Pelo susto nesta semana, passamos. Mas esse sistema continuará priorizando os investidores.

Dessa forma, o investimento se retrai, seja em função da já elevada taxa básica de juros, seja pela expectativa de lucro futuro. Assim, caso esse susto se repita e se confirme, a profecia pode se autorrealizar, já que a consequência de queda no investimento ou retração da atividade leva a menores contratações e até mesmo a falência e a demissão.

A prioridade são os investidores

O caminho pelo qual percorrem os detentores da riqueza financeira, nesses tempos de instabilidade, se traduz em saídas das bolsas de valores e contração dos investimentos diretos.

Os investimentos correm para ativos mais “seguros”, principalmente em títulos de dívida pública americana. Além de serem os mais estáveis do mundo, esses títulos estão muito mais rentáveis dada a sinalização do FED de que não haverá cortes nas taxas de juros que remuneram os detentores desses títulos.

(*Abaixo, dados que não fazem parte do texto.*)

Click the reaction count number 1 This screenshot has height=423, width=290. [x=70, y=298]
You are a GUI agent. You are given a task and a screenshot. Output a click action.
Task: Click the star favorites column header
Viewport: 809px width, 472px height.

A questão se agrava e ganha contornos globais quando ampliamos esse movimento dos detentores de riqueza financeira para os demais países, que tendem a replicá-lo e a repercuti-lo em dimensões ainda maiores, levando a quedas mais acentuadas nas bolsas de valores dos demais países e na apreciação do dólar americano com relação às moedas nacionais.

Pelo susto nesta semana, passamos. Mas esse sistema continuará priorizando os investidores internacionais frente a estabilidade e geração de empregos para todos.